TASK REQUIREMENTS: Rewrite the part of the items that opens with the line containing "640x360 pixels. How" and runs through the end of the items, replacing "alarm clock" with "reminder" and keeping everything else the same.

##############################

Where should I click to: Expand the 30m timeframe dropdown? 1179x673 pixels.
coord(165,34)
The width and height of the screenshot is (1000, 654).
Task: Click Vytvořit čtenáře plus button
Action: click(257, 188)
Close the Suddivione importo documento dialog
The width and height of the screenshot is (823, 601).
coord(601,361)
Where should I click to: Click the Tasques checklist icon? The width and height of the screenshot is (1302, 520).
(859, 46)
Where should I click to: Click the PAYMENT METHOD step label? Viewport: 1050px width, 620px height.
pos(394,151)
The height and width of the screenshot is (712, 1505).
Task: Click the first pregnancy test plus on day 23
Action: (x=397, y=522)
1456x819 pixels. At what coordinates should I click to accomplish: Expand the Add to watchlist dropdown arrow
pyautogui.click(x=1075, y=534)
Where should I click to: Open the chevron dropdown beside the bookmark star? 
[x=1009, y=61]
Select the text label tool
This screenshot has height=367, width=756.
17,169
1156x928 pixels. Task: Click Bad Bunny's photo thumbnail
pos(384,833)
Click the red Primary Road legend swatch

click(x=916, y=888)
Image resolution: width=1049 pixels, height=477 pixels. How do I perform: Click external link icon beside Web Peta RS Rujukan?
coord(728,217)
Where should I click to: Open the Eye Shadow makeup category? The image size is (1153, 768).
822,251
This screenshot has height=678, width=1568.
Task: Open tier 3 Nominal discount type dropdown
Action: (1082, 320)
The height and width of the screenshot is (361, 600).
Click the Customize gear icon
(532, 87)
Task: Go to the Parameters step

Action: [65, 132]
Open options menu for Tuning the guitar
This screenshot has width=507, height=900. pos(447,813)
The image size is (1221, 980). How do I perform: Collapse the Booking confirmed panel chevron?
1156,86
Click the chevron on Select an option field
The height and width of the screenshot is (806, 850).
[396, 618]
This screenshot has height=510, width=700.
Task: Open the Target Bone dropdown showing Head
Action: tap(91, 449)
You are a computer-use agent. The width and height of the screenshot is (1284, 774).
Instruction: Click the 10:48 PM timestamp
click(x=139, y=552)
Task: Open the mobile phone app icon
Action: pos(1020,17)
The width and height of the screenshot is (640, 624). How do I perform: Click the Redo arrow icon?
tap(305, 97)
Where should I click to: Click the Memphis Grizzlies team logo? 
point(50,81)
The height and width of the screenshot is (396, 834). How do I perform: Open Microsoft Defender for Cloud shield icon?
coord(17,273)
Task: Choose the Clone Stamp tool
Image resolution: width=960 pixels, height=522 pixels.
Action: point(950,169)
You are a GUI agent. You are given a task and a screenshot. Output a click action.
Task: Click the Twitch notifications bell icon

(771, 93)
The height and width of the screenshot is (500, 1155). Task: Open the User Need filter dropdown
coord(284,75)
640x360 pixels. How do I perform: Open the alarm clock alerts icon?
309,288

##############################

TASK OUTPUT:
640x360 pixels. How do I perform: Open the reminder alerts icon?
309,288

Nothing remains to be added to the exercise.